Скорым шагом проходят золотые годы детства для всякого человека вообще; но в стоящей на устоях страдного труда семье сидящего на земле и кормящегося — живущего ее дарами крестьянина они пролетают быстрее быстрого. Рано подросток становится парнем, позабывающим о ребячьих забавах и если отводящим душу за песнями, то уже за хороводными — с их на иной лад слагающейся веселостью, или за тягучими-проголосными — с их тоской разыстомною. Не успеет у подростка и усов вырасти, как уже — смотришь — сыграли его свадьбу и стал он заправским мужиком, своему тяглу работником, своей бабе-хозяйке хозяином, своим детям отцом-кормильцем. Кажется, еще совсем недавно был и сам он всего-то «мужичком с ноготок», о каком слыхивал в бабкиных да дедкиных сказках, — а уж не страшны для него ни «упыри-буканы», ни «бабы-яги», которыми пугают старики со старухами трусоватую детвору шаловливую, рассказывая, что ходят-де они по селам-деревням, воруют ребятишек да поедают их — не только вместе с косточками, а и с новыми лапотками липовыми, Но еще долго спустя будут памятны обливающемуся потом работнику, находящему свое «веселье» уже не в беззаботной детской смешливости, — и песни ребячьи, и сказки старые.
«Мальчик с пальчик» да «девочка-снегурочка» являются любимыми воплощениями детей в сказочную оболочку — в устах русских сказочников. Первый, именующийся также и «мужичком с ноготок», наделяется способностью становиться невидимым в опасных для него случаях. Воображение народа-сказателя порождает его из случайно обрубленного пальца матери и поселяет в подземных недрах, откуда и выводит по своему хотенью — по щучьему веленью, как говорится. Ему-то приходится изображать мудрого старца с бородою в несколько раз длиннее себя и проникать взором во всю подноготную тайн бытия человеческого; то попадается он навстречу сказочным добрым молодцам и сам по обличью схож с ними — только ростом не вышел. В первом случае он является колдуном, приносящим немало всякого зла людям; в последнем — он творит только добро, пользуясь теми волшебными свойствами, которыми наделен. Иногда в его власти оказываются, по народному слову, и ковер-самолет, и скатерть-самобранка, и меч-самосек. Некоторые сказочники говорят, что этому мальчику-мужичку столько лет, что и не сосчитать; но есть немало и таких, которые величают его всего только «семилетком». О девочке-снегурочке ходит по народной Руси много всяких сказок.

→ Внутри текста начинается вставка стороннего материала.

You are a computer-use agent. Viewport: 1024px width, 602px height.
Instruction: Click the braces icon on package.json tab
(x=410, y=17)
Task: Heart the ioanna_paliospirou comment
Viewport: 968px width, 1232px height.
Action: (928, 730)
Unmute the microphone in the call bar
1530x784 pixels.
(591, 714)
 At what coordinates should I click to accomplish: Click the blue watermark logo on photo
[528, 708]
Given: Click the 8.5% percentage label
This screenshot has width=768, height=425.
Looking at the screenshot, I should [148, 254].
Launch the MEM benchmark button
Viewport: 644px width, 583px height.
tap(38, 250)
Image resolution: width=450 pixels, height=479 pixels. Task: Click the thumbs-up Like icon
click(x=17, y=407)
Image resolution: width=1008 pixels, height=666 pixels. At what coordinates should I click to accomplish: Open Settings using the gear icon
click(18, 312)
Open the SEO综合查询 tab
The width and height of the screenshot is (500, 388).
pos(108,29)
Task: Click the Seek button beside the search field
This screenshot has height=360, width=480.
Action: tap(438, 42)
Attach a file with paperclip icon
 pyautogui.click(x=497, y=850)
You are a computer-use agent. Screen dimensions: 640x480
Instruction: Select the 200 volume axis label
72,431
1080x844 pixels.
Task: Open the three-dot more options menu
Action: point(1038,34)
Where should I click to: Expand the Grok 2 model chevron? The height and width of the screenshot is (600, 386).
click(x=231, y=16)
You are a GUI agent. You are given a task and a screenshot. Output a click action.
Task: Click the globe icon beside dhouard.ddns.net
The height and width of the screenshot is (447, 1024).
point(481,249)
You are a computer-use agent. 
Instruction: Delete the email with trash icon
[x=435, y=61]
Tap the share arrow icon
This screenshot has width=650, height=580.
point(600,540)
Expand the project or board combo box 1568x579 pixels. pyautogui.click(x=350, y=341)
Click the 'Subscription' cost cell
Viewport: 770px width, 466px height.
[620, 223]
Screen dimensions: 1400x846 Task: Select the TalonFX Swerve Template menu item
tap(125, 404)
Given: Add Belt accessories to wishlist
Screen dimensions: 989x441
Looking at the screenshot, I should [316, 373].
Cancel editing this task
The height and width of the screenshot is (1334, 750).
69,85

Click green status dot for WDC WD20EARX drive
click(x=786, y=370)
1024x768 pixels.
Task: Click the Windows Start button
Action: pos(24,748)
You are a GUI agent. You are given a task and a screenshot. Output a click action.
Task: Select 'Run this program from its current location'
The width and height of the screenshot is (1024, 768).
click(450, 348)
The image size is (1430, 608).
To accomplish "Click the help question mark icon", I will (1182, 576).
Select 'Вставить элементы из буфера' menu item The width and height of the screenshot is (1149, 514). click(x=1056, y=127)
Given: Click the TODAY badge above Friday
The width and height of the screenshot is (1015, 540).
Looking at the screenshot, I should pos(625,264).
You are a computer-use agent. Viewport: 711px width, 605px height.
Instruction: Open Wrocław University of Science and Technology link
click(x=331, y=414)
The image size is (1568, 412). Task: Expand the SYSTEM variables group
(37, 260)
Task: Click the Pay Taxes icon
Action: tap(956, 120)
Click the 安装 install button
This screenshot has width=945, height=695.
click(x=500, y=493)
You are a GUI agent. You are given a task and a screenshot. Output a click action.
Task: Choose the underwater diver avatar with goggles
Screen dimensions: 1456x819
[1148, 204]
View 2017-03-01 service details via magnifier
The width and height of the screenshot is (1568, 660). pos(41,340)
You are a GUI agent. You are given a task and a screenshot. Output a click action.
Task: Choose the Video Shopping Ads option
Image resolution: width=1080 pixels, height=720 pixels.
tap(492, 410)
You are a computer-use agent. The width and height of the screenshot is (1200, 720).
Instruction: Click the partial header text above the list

Все они изображают ее дочерью «старика со старухой», у которых «не было детей ни единого». Вышли старики однажды зимой на двор и принялся лепить из только что выпавшего снега куклу, — смотрят, а перед ними девочка-малютка, как есть — живая. Диву дались старики, стали «снегурочку» растить. И росла не по дням, а по часам — выровнялась во всем красавицам красавицу, да так и осталась несмышленышем, что дитя малое. Пришли раз подружки-соседки, стали просить у старика со старухой пустить с ними богоданную дочку в лес по ягоды. Отпустили старики: «Возьмите, да не потеряйте!» Далеко ли, близко ли ходили, много ли, мало ли времечка прошло, — вернулись все девушки домой, а снегурочки — нет: потерялась в лесу, заплуталася. «И теперь она там!» — заключают более уверенные в силе своего слова сказочники, обводя взглядом притаившуюся, обратившуюся в один слух детвору. У других — она попадает в руки к бабе-яге, где томится-мучается, укачивая новорожденного лешего. Иные же заставляют девочку-снегурочку, утеху старика со старухою, растаять под первыми знойными поцелуями вешнего солнышка красного. Но во всех разносказах она является ярким олицетворением недолговечности земной красоты, только подтверждающим то, что и сама жизнь — не что иное, как быстролетное детство вечности.